(Entries taken from a collection)
- Opening Delimiter -

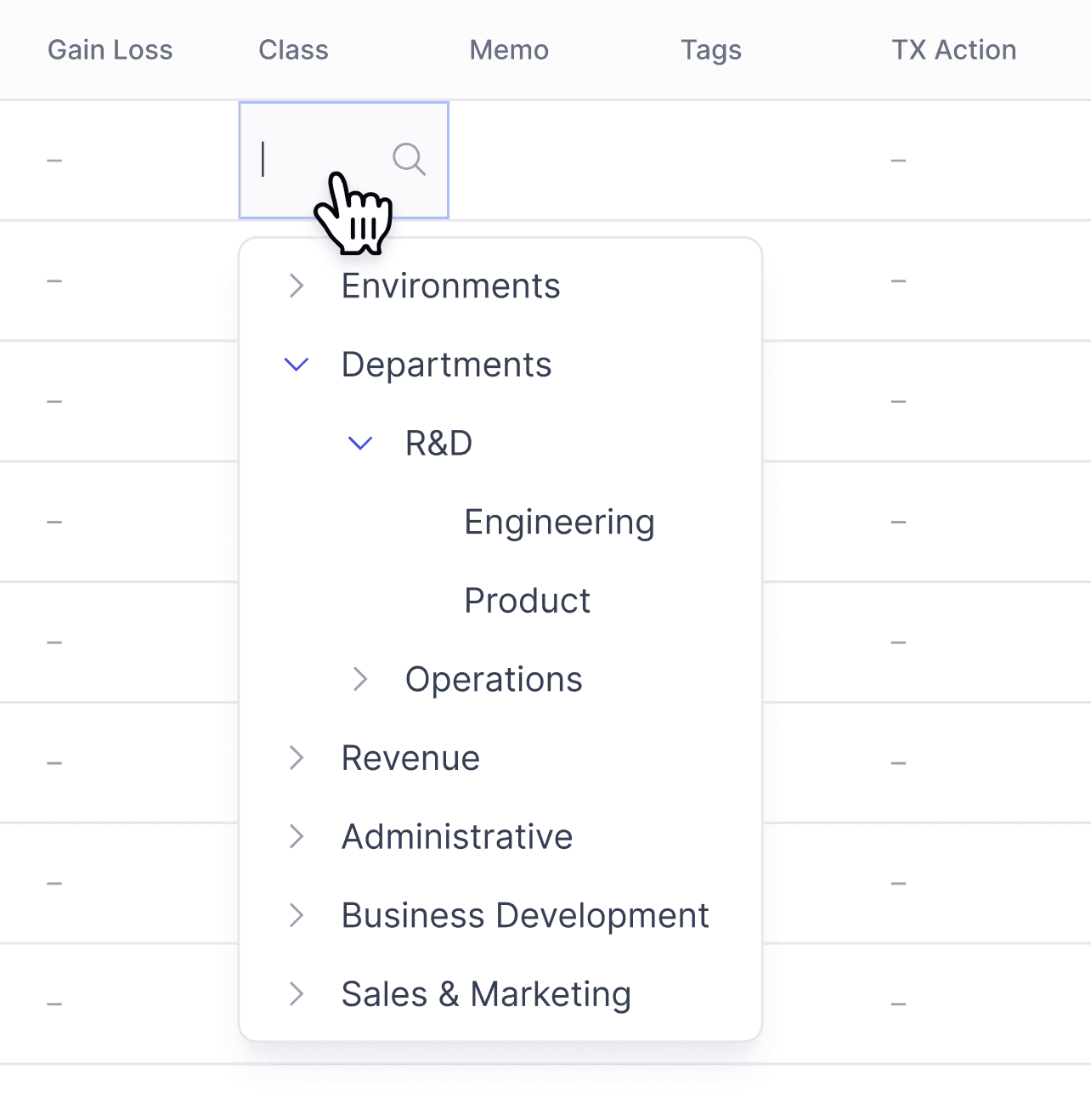The width and height of the screenshot is (1091, 1120).
Task: Choose the Business Development item
Action: (x=525, y=915)
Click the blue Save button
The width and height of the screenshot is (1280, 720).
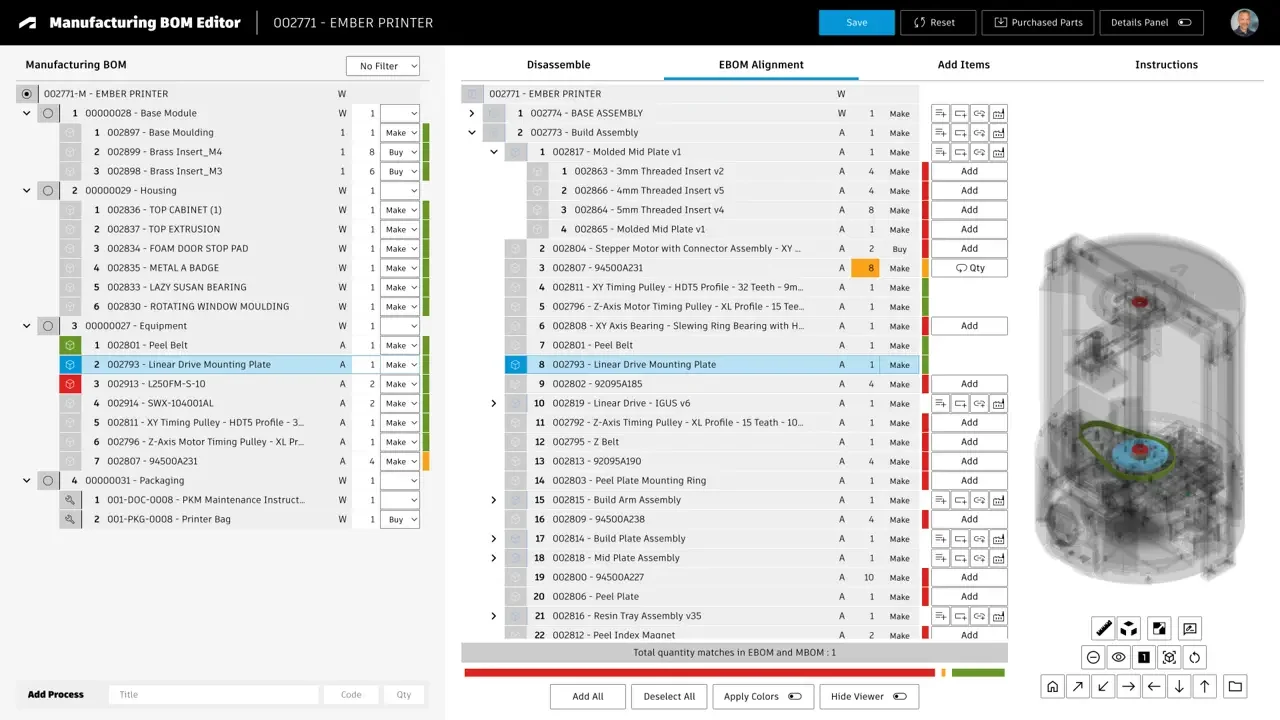[856, 22]
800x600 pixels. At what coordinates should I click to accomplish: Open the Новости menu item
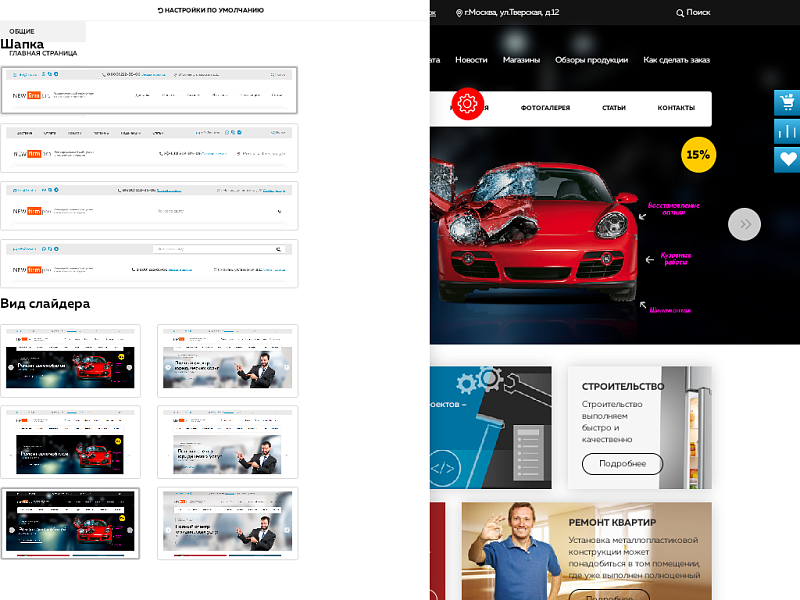pyautogui.click(x=471, y=60)
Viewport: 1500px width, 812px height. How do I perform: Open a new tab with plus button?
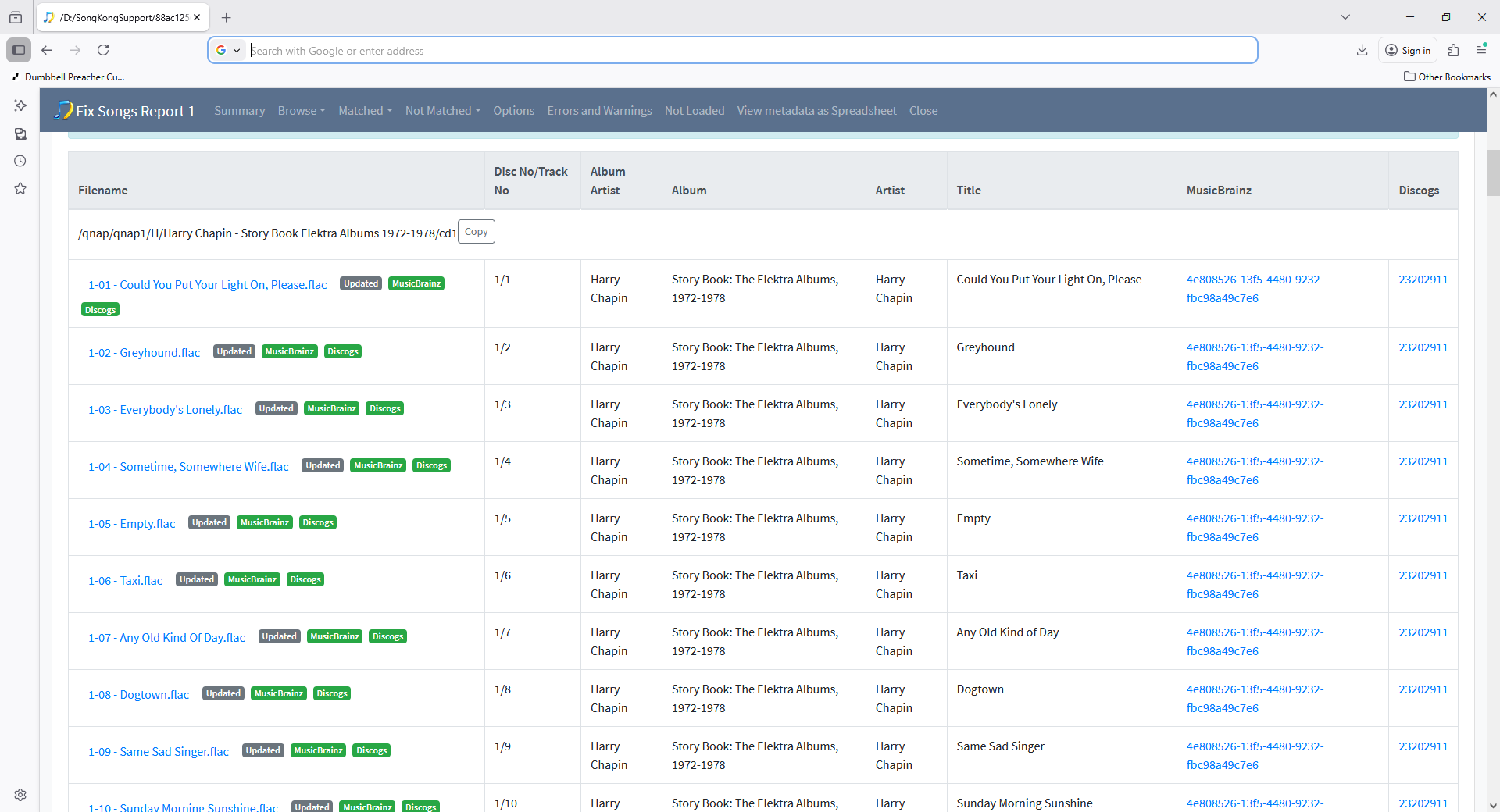[226, 17]
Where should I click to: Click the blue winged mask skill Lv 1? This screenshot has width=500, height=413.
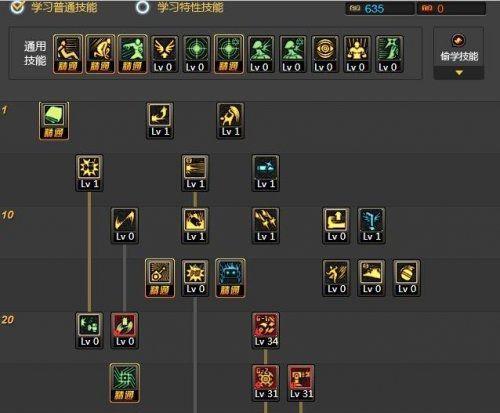pos(371,225)
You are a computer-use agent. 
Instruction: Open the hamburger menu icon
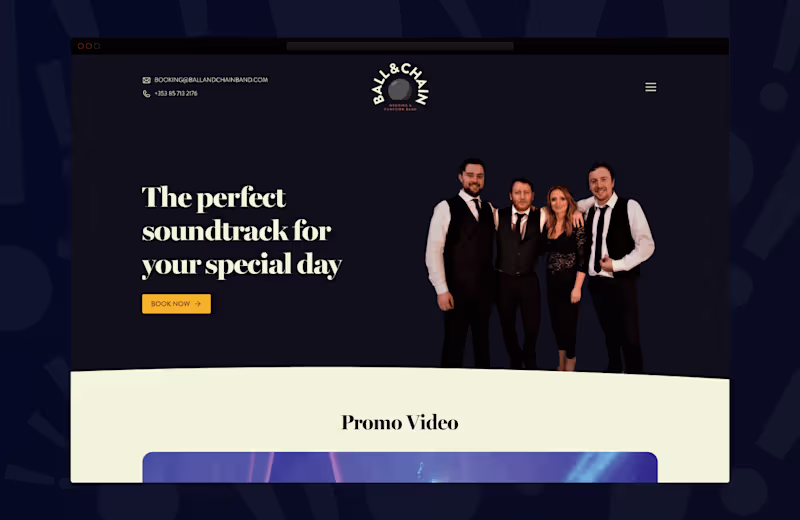pos(651,87)
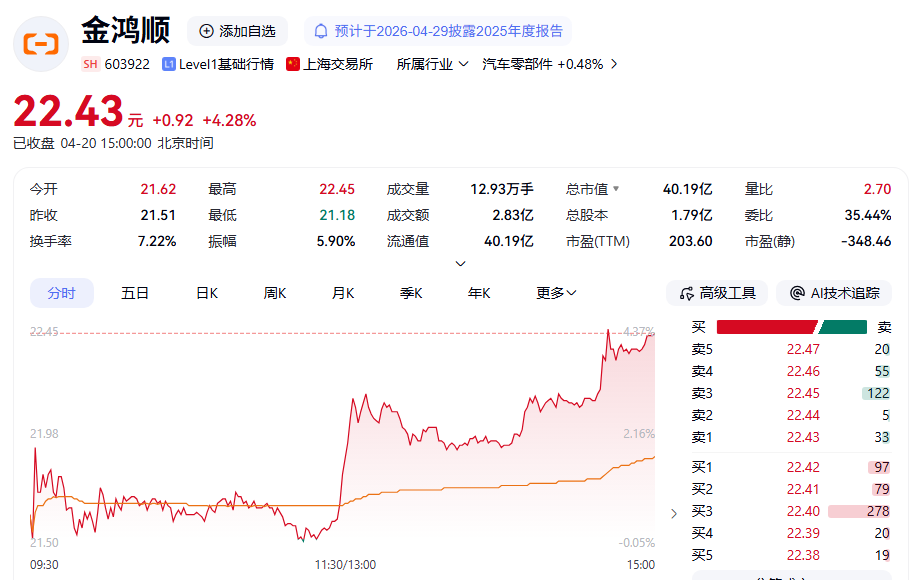Switch to the 周K chart tab

[x=275, y=293]
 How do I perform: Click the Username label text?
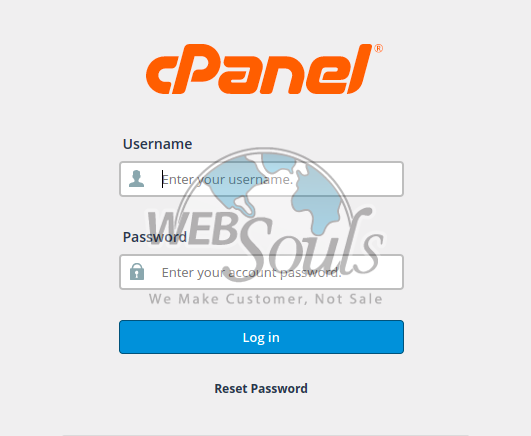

- Closing Delimiter -

EXERCISE
Go back to the line containing "Click the blue Save button" and output it and every line after it through the end of the records, exactly, but not the pictures.

RESPONSE TO THE EXERCISE
Click the blue Save button
The width and height of the screenshot is (1280, 720).
[856, 22]
800x600 pixels. At what coordinates should I click to accomplish: Open the Новости menu item
pyautogui.click(x=471, y=60)
Viewport: 1500px width, 812px height. How do I perform: Open a new tab with plus button?
[226, 17]
Where should I click to: Click the blue winged mask skill Lv 1? This screenshot has width=500, height=413.
pos(371,225)
You are a computer-use agent. 
Instruction: Open the hamburger menu icon
pos(651,87)
Switch to the 周K chart tab

[x=275, y=293]
 How do I perform: Click the Username label text?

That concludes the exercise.